KUALA LUMPUR, June 28 — A doctors’ group has initiated “Code Black” — an online protest — ahead of a planned strike by several contract doctors amid the lack of permanent positions in the government.
The online movement, also known as “Black Monday”, by the Malaysian Medical Association (MMA) Section Concerning House Officers, Medical Officers, and Specialists (SCHOMOS) will run from July 1 until July 12. SCHOMOS has distanced itself from the proposed July 26 strike by a separate independent group of doctors.
SCHOMOS is demanding urgent action from the federal government on the job security and welfare of contract doctors. The demands of the movement include:
- a clear postgraduate pathway to specialisation for contract doctors
- detailed and transparent criteria for permanent posts
- equal and fair treatment/benefits for contract and permanent staff
- job security for all doctors and allied health care workers
Supporters are called to change their personal profile pictures or institution logo to black or monochrome, over the 12 day-protest which will culminate in a “Black Monday” on July 12, where those in support of the movement will don black outfits to work and post pictures online with hashtags like #saveMYcontractHCW, #CodeBlackMY and #BlackMondayMY .
Code black is a hospital code that refers to a hospital emergency denoting a threat to personnel, or a suspicious or bomb threat.
MMA SCHOMOS, in its FAQ, said the contract system for doctors implemented by the government in December 2016 lacks clarity and a proper plan for career progression, pushing many young doctors abroad in hopes of better working conditions, job security, and remuneration.
When compared with other contract systems implemented in countries such as the National Health Service (NHS) in the UK, it said Malaysia’s contract system has no transparent criteria with regards to selection for a permanent post or contract renewal and has no proper plan for career progression due to short contract periods vis-a-vis long training specialisation periods.
“With a five-year limit on a doctor’s lifespan in the public health care system, batch after batch of junior medical officers will be pushed out into the private sector. Accompanied by the natural trend of senior consultants reaching retirement age, we will see a dwindling supply of experienced physicians and surgeons available to provide specialist care.
“Faced with a ceiling on their professional development, junior doctors will also be pushed overseas to further their training. This will exacerbate the brain drain of our nation’s brightest talents.
“The effects of the current contract hire system might take years to manifest. Nevertheless, the time to reverse it is now. The training period prior to becoming a fully-fledged medical specialist takes on average five to seven years. It will be too late if we wait any longer,” SCHOMOS said.

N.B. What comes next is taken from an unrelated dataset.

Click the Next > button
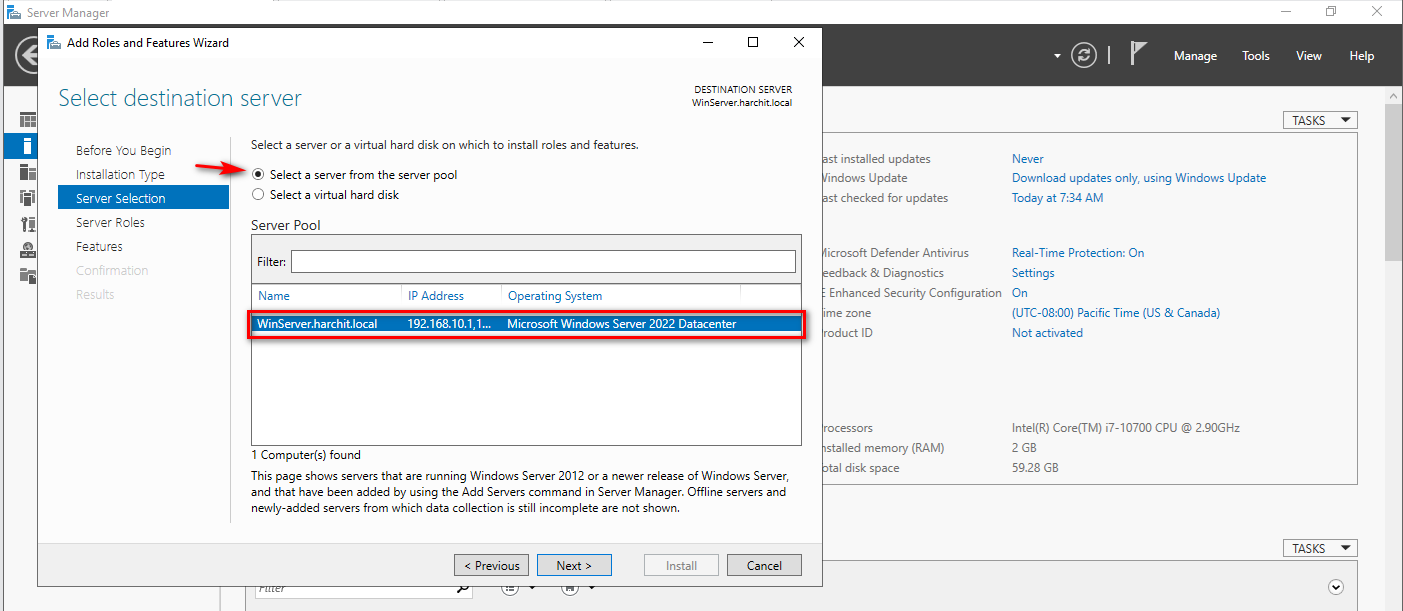1403x611 pixels. pyautogui.click(x=574, y=565)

MMA has engaged various government agencies over the past five years to resolve the issues. The group said it has thus far been successful in pressuring the government to promote contract medical offers to the paygrade of UD43, similar to their counterparts in permanent service.
The main issues surrounding the lack of specialisation pathways and adequate contract lengths, however, remain unresolved.
Calls by a group of contract medical doctors for a planned strike by the end of July were initiated last week, with #HartalKontrakDoktor gaining traction on social media over the weekend.
MMA clarified that the “hartal” was initiated by a group of independent contract doctors who are not affiliated with the association.
“While we acknowledge and agree that the system needs to change, MMA does not condone a strike, especially during this Covid-19 pandemic. As doctors, our first and foremost guiding principle is still to do no harm. We will continue to exhaust all possible avenues in our endeavour to resolve these issues,” MMA said.